Running and incontinence
Running and incontinence Like lots of our clients, we love running! We also know that many women avoid running out of fear of leaking if they do. At The Physiotherapy Clinic in Cammeray, Bondi Junction and the shire (Woolooware) we are passionate about helping women run well, pain free and without incontinence.
So why do you leak and how can you stop it from happening?
Oftentimes your pelvic floor is solely blamed for incontinence, however we know this isn’t actually always the case! In simple terms, Stress Urinary Incontinence occurs when too much pressure is sent down onto your bladder, with not enough pressure pushing back up. So yes, you need good strength at your pelvic floor to help support your bladder, but you also need to know how to move well and in a way that doesn’t put undue pressure down onto your bladder in the first place.
Things that commonly send pressure downward include your thorax and your abdomen via stiffness and bracing. In our clinic in Cammeray we often treat the thorax to help it move better and often cue women to let go of their stomachs or any bracing patterns.

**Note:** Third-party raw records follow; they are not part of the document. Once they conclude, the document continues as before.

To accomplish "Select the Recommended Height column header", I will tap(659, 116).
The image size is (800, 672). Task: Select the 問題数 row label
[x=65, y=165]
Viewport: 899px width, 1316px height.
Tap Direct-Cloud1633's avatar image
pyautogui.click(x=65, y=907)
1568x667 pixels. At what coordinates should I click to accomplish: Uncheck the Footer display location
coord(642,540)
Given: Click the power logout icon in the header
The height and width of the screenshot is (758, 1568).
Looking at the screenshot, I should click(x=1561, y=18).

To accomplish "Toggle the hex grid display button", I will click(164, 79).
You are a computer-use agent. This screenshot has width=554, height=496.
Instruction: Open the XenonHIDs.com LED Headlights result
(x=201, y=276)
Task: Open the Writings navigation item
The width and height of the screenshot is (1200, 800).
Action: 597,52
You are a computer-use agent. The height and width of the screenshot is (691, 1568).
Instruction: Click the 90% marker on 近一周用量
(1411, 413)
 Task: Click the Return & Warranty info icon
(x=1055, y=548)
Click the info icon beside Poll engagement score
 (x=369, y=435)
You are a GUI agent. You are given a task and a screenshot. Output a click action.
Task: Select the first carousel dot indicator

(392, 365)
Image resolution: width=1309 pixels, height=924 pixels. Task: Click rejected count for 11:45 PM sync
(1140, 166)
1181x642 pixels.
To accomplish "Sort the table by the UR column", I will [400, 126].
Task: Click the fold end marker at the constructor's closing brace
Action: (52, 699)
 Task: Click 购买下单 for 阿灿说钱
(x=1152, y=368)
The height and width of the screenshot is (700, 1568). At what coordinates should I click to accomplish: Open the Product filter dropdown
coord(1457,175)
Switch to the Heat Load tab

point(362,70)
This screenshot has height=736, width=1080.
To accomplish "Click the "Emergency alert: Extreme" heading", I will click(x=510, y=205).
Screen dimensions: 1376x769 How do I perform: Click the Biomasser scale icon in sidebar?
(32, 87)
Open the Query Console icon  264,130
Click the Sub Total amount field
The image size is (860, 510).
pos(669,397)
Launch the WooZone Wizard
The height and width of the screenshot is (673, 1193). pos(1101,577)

We also want to make sure you are absorbing force well from the ground up. We know that shock absorption begins at the foot and if we can opitimise your landing mechanics by making sure the foot is moving well and the calf complex is strong and resilient, then we can decrease force transmission up the chain and into your bladder.
There are lots of contributing forces but ultimately, It’s all about pressure management and how you regulate pressure in YOUR body. It’s also why women often get fed up with pelvic floor exercises; because after months of diligent pelvic floor rehab they don’t see any improvement in their incontinence and throw in the running shoes altogether, when the issue might not be an isolated pelvic floor issue at all.
So we know that pelvic floor strength and full body pressure management are important, but there are two more important considerations in your incontinence. You need consistent, full body strength training. There is no point having an absolutely perfect, strong, coordinated pelvic floor if the other muscles surrounding your pelvis aren’t strong too. We also know that strength training can reduce overuse injuries by up to 50% (Lauerson, 2013) by increasing tissue capacity (the ability of tissues to withstand the loads that running places on the body).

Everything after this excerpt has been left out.